Monday, August 22, 2011

MORE LIKE THE WHOLE ICEBERG FOR YOURS TRULY

8/22/11

One must always take Wharton Finance Professor Jeremy Siegel with a grain of salt, and not only because he teaches at an Ivy League institution; while Dr. Siegel is doubtless an insightful and attentive observer of the markets, he often lets his enthusiasm supersede his good judgment, even more often than yours truly lets his natural pessimism supersede his good judgment. Having established that caveat, I quickly add that I read Dr. Siegel’s work whenever I happen upon it in some business publication and turn on the volume when Dr. Siegel appears on CNBC; he always has something interesting to say and I always learn something when he opines.

This morning’s Wall Street Journal (Monday, 8/22, page A13) op-ed piece that Dr. Siegel co-authored with Jeremy Schwartz of Wisdom Tree is no exception. In it, the authors make a compelling case for stocks that pay relatively big and growing dividends, a case into which I am starting to buy into…sort of. To the extent I want to be in stocks (limited over the last ten or so years), I would like to be in the stocks of companies that consistently pay large and growing dividends. Right now, my hesitancy to be in stocks, and my long time preference for index funds, which don’t fit all that nicely into such a strategy, are superseding my preference for a dividend growth strategy. But I am reorienting the few stocks in my portfolios toward dividend payers and, should the day ever come when I have enough confidence in the world economy to be in stocks in a larger way, I will earnestly explore a major commitment to a dividend growth strategy. This may have something to do with my rapidly advancing age, but it has more to do with something I tell my Finance and Investments students, to wit, while, as a guy with something of an accounting background, I can show you myriad ways to fake net income, you can’t fake dividends, or certainly cannot fake dividends for long; you simply have to generate cash to pay dividends, and have to increase cash flow consistently to regularly increase those dividends. Further, cash dividends are innately quite satisfying; who doesn’t like cash?

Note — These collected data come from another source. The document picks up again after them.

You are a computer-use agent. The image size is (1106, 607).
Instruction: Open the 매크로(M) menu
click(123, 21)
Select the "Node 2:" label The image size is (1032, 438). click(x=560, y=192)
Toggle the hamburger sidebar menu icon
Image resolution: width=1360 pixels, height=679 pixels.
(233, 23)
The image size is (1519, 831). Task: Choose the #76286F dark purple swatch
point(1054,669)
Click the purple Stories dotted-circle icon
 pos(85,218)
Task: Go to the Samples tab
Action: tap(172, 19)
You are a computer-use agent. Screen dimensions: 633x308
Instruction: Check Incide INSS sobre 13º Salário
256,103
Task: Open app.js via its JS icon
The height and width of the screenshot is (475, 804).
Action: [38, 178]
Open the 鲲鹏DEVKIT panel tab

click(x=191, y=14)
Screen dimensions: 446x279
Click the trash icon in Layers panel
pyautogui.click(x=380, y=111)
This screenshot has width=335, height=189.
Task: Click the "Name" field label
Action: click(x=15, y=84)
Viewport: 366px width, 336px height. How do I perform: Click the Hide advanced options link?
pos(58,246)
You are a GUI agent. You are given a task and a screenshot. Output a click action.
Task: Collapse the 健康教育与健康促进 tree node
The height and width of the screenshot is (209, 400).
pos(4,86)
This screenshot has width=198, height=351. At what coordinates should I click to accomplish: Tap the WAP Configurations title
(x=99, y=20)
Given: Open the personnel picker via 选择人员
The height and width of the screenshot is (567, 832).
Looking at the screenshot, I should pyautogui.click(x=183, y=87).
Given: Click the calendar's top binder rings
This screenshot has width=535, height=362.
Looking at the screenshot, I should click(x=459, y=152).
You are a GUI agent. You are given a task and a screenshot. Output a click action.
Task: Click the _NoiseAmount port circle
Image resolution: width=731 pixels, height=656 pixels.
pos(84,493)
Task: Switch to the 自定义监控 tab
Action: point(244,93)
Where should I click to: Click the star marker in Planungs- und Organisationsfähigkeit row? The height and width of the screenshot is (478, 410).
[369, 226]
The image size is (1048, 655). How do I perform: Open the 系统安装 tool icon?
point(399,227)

So while I liked the overall thrust of Dr. Siegel’s latest Journal article, I take issue with the large section of that article in which he also gets in line to bash Treasury Inflation Protected Securities (“TIPS”). In it, he says that

“…recent (TIPS) should be enshrined in Ripley’s “Believe it or Not!”

citing the fact that the yield on 10 year TIPS turned negative (by one basis point) last Friday. Dr. Siegel marvels that people are willing to lend the government money for 10 years with no real yield for ten years. Why should this be so curious when TIPS are perhaps the safest investment out there (other than T-bills, with a 0% nominal yield and therefore a negative CPI real yield) that provides any inflation protection at all? Further, if the increase in the CPI averages more than 2.10% over the next ten years, the real yield on the conventional 10 year will be negative as well, and people are figuratively tearing conventional 10 years out of other people’s hands.

These arguments for TIPS, however, are probably not a good counter to Dr. Siegel’s objections to TIPS, however, simply because Dr. Siegel would not advise buying conventional treasuries, either; after all, he is perhaps the stock market’s most enthusiastic, or at least its most articulate, disciple. But the basis of Dr. Siegel’s, and countless others’, latest harangue against TIPS is the aforementioned negative real yield on the 10 year TIPS. Surely, however, Dr. Siegel knows, and others who so eagerly cite the negative one bp yield on the ten year TIP know, that the real yield on the 5 year TIP has been negative since last Fall; on 9/30/10, the 10 year TIP was yielding negative 14 basis points. That did not stop the yield on the 10 year TIP from falling from 69 basis points on that day to its negative 1 bp yield today, and not in a straight line. The yield on the five year TIP is currently at an all time low of negative 89 basis points. If people are willing to lend their money to the government at a negative real yield for five years in exchange for inflation protection, why should it be so strange, and such an inflection point for the market, if they suddenly are willing to lend the government money for ten years at a (barely) negative real yield?

Yes, the 5 year TIP market is not as large or as liquid as the 10 year TIP market, but the 10 year TIP market is no bastion of liquidity itself. And to admit that the 5 year TIP market is not a paragon of liquidity is not to deny that it has any revelatory value. The yield on the 10 year TIP, judging from the performance of the 5 year TIP, could get substantially negative as investors find few really good inflation hedges and gold’s levels make people increasingly nervous.